While describing the nightlife in the 6th arrondissement of Paris, Rainer also has inadvertently written a brilliant sentence. "Jim loved this quarter of Paris, which was absolutely hip with students and insiders in 1971 in the late Sixties, " Rainer writes on page 39 of The Doors Quarterly Magazine, issue 34.
Nothing could be truer. Nineteen seventy-one was the VERY late Sixties, but the trippy notions and sensibilities that characterized the decade still flourished.
In the Summer 1996 special issue of LIFE magazine devoted to "The Baby Boom Turns 50", the only musicians listed among the "50 most influential boomers" are Bruce Springsteen, Madonna, Michael Jackson, Wynton Marsalis, and -- if one counts The Blues Brothers -- John Belushi. Jim just missed boomer status and it took him a while to work his way up to dead dignitary status, as least insofar as the authorities at Pere Lachaise cemetery are concerned.

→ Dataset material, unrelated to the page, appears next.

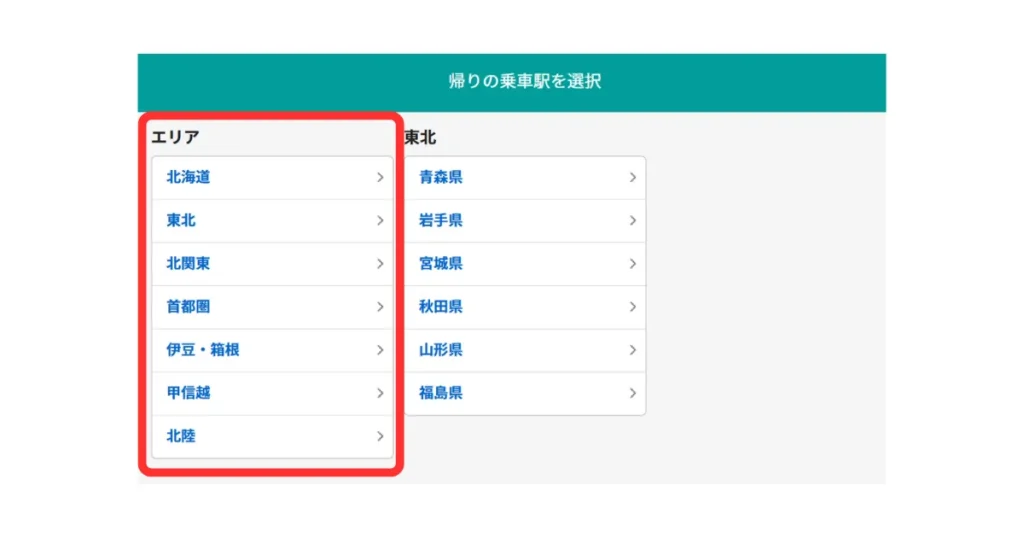Click the chevron arrow beside 北海道
The height and width of the screenshot is (538, 1024).
coord(380,178)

For many years, Jim did not figure on official maps and guards would sometimes
feign ignorance when asked for directions to Morrison's grave. Now he is
on the enamel billboard-style maps, identified as "Morisson, Jim --
chanteur de rock" (rock singer). Some would probably rather see, "poet"
or "lyricist" or "rebel", but the cemetery is full of
talented dead people and each tenant gets only one line. Of course, most
of them also get their names spelled correctly.